In the real world, data mining and business intelligence (BI) have been extrapolating additional value from raw data for many years now, albeit at a more sedate pace for the most part.

This is all well and good, but as data sources grow and more data manipulation and management occurs, so to do the regulations and restrictions governing how this data is used.

Reporting recently in the Financial Time, Geoff Nairn pointed out that, “Information compliance and governance tasks are most onerous in the financial services and healthcare sectors, which are subject to strict data protection regulations.”

Not that these restrictions would stop the Counter Terrorism Unit (CTU) on 24. But for the rest of us in the UK at least, what has previously been described as a ‘cavalier’ attitude to data digestion and investigation has been reigned in by legislation including the Data Protection Act and corporate governance measures in the US such as Sarbanes-Oxley.

So is it possible to maintain an equilibrium between the restrictions put in place by corporate governance and the desire to use BI and data mining techniques to unlock new value from our data? Is it, for example, all about setting policies for access – and is that enough?

What are the options for developers constructing intensive data churning software systems that need to overcome the hurdles of compliance? Surprisingly perhaps, if you simply Google “BI” for business intelligence, the third result (at the time of writing) comes in US open-source vendor Pentaho.

This is a system being used in the UK by the NHS and is apparently currently enjoying more than 100,000 downloads per month, making it (says an independent report by Beyenetwork) the world’s most popular open source BI suite.

But are open-source development tools any kind of answer in this sensitive area of business intelligence? I would have thought that I might be more logically talking about BI from the post-acquisition engorged mega-vendors SAP, IBM, Microsoft and Oracle.

For its part, Pentaho insists that the company presents a number of advantages when compared to traditional proprietary BI products for embedded business intelligence including a more, “Modular, componentised architecture designed for embedding within applications.”

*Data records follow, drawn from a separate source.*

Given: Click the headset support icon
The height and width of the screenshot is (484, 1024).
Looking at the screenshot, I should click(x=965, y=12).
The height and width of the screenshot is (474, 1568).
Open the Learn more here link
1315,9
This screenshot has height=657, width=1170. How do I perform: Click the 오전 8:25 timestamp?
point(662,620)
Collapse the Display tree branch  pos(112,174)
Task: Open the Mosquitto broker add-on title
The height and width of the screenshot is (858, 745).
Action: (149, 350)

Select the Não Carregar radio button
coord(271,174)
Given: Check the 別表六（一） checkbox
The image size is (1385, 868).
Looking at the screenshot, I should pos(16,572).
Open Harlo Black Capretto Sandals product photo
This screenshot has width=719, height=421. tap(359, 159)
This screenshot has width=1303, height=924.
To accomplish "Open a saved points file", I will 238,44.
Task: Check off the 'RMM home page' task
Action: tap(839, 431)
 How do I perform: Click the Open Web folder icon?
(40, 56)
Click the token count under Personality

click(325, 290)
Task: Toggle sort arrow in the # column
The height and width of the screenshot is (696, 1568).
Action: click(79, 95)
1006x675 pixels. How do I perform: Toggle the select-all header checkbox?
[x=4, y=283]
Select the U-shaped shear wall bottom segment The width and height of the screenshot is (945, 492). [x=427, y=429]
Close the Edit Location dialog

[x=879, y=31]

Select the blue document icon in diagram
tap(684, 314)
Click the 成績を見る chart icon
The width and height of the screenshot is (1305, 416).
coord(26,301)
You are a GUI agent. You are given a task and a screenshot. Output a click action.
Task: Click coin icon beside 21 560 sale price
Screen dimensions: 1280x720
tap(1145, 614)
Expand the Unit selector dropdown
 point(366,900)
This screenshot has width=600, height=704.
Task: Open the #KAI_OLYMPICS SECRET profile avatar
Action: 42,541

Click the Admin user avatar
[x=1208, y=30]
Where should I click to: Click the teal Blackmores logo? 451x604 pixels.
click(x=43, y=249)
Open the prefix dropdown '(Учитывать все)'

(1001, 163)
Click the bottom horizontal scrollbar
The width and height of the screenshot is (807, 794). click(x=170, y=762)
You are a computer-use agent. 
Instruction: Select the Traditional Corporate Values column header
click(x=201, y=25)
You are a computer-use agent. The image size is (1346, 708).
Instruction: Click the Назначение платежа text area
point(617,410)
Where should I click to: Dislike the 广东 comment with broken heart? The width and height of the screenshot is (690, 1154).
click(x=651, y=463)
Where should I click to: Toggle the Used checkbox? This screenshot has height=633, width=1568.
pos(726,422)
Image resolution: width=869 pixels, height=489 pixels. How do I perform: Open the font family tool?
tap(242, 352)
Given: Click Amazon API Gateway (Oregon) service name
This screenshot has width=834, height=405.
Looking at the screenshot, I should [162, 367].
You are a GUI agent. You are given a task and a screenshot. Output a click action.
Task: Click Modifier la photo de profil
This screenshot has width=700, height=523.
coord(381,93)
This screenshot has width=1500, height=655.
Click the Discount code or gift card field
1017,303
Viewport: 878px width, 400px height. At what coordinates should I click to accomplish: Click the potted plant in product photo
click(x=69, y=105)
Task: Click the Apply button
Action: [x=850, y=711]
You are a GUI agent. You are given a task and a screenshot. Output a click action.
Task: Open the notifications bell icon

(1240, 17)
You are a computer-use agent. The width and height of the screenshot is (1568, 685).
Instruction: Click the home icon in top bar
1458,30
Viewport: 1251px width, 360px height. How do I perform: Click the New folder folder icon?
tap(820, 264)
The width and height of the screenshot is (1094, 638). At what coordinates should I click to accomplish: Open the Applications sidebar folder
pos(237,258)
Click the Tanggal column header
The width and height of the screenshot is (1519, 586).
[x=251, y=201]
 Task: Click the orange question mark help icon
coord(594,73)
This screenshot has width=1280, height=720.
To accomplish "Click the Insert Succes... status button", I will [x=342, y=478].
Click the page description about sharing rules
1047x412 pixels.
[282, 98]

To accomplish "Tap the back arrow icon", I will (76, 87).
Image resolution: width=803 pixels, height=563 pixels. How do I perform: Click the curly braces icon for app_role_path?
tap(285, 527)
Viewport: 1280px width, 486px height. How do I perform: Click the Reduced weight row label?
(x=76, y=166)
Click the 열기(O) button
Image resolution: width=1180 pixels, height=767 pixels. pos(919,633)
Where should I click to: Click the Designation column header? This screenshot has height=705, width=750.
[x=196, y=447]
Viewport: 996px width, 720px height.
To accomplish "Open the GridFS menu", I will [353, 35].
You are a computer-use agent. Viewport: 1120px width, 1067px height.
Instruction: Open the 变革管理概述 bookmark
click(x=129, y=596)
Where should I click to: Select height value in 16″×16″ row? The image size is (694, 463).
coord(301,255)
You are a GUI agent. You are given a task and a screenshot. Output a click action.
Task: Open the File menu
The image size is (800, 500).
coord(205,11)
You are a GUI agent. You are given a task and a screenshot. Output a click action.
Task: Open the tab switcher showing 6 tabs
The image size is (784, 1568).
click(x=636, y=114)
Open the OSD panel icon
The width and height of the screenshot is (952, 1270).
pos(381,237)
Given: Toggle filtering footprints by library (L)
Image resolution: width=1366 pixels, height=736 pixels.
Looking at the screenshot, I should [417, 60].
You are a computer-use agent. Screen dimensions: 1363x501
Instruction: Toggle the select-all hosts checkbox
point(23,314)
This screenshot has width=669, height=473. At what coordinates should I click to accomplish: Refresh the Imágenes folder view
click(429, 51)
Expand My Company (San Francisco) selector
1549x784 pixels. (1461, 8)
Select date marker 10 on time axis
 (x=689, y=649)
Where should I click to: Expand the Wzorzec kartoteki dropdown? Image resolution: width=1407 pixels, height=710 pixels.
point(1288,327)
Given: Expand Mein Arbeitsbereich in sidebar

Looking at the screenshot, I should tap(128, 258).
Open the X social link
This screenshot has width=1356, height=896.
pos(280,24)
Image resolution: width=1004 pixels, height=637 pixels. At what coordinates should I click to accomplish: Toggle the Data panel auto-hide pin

Ultimately, the company says that the fees that an ISV or OEM pays for proprietary BI software licenses inflate the price of the ISV’s product, or reduce the ISV’s margins and that Pentaho’s solutions provide embeddable BI at a lower cost to OEMs than proprietary alternatives. Interestingly, this all comes at the same time as Gartner’s prophecies for open source BI, which centre around the prediction that it will it will escalate by 500% over the next two years.

A necessary word of caution here though, San Francisco-based freelance writer and Certified Business Intelligence Professional Ted Cuzzillo wrote on open BI tools for eWeek last year, “Naturally, there's a downside to buying from independents. People with expertise with some of the less well-known tools can be harder to find. Even so, the advantage of an open system is clear. While supposedly ‘integrated’ platforms might serve for today, open systems serve today's needs and also tomorrow's - as they leave a path open for rapid and unpredictable evolution.”

I don’t know, what do you think? We’ve had a good eighteen months of honeymoon period now since the 2007 acquisitions of Cognos, Business Objects and Hyperion. So is it time for open source BI to create a new more enterprise-compliant niche for itself in this space? Either way, Jack Bauer’s happy if he can get the terrorist’s phone lines tapped when he wants to right?